Given a line with first end point P(x1,y1) another end point is unknown, intersect with a circle that located at origin with radius R at only one point(tangent) T(x2,y2). Anyone know how to get the point T? Thanks in advance!

Given a line with first end point P(x1,y1) another end point is unknown, intersect with a circle that located at origin with radius R at only one point(tangent) T(x2,y2). Anyone know how to get the point T?

Some of the other solutions seem a little like overkill. I think the simplest way is just to notice that this is a right triangle, with vertices P, T, and O (the origin). The angle PTO is the right angle, because a tangent line is always at a right angle to a radius.

You know the length of TO because it's of length r and has a vertex at the origin; you know OP because you know where O and P is. Given two sides of a right triangle, it's easy to find the length and direction of the third side. This is homework, so I'll leave the rest as an exercise to the reader.

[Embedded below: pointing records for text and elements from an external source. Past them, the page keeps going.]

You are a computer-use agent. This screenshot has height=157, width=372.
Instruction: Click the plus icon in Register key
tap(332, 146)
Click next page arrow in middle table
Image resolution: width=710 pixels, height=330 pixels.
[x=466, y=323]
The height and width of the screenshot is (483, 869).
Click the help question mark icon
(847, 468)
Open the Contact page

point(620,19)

                    __...------__    T(x2, y2)                      
               _.-''             -(+)
            ,-'                   |----             
          ,'                     |     ----
        ,'                      |       '  ----
       /                       |         `     ----       
      /                       |           `.       ----   
     /                       |             \           ----
    |                       |               |              ----
    |                      |                 |                  ----
    |                     |                  |                      ----
    |                   (+)---------------------------------------------(+) P (x1,y1)
    |                                        .'        
    |                    O                   |         
     |                                      .'         
      \                                     /          
       \                                  ,'           
        `                                /             
         '.                            ,'              
           '-.                      _,'             
              '-._              _,(+)  T'(x3, y3)                   
                  '`--......---'                       

There are two possible directions for TO, since the point T' is also a valid tangent point, so you will have two congruent triangles.

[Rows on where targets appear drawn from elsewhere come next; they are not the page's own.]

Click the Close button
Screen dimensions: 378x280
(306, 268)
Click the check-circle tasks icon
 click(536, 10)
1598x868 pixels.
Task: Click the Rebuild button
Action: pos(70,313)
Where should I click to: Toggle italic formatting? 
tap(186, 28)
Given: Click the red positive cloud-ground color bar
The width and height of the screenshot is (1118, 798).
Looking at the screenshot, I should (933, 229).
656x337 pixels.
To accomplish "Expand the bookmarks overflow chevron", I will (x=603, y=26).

All you need is in dmckee's answer, but if you care for some code check this implementation using Javascript and HTML canvas.

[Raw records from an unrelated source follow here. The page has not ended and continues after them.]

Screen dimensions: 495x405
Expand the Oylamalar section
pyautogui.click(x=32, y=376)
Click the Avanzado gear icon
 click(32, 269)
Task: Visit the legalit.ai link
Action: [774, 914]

Full example: http://jsfiddle.net/zxqCw/1/

// find tangents
dx = cx - px;
dy = cy - py;
dd = Math.sqrt(dx * dx + dy * dy);
a = Math.asin(radius / dd);
b = Math.atan2(dy, dx);

t = b - a
ta = { x:radius * Math.sin(t), y:radius * -Math.cos(t) };

t = b + a
tb = { x:radius * -Math.sin(t), y:radius * Math.cos(t) };

Take R as the radius of the circle and D the distance from the external point to the center of the circle such that D > R.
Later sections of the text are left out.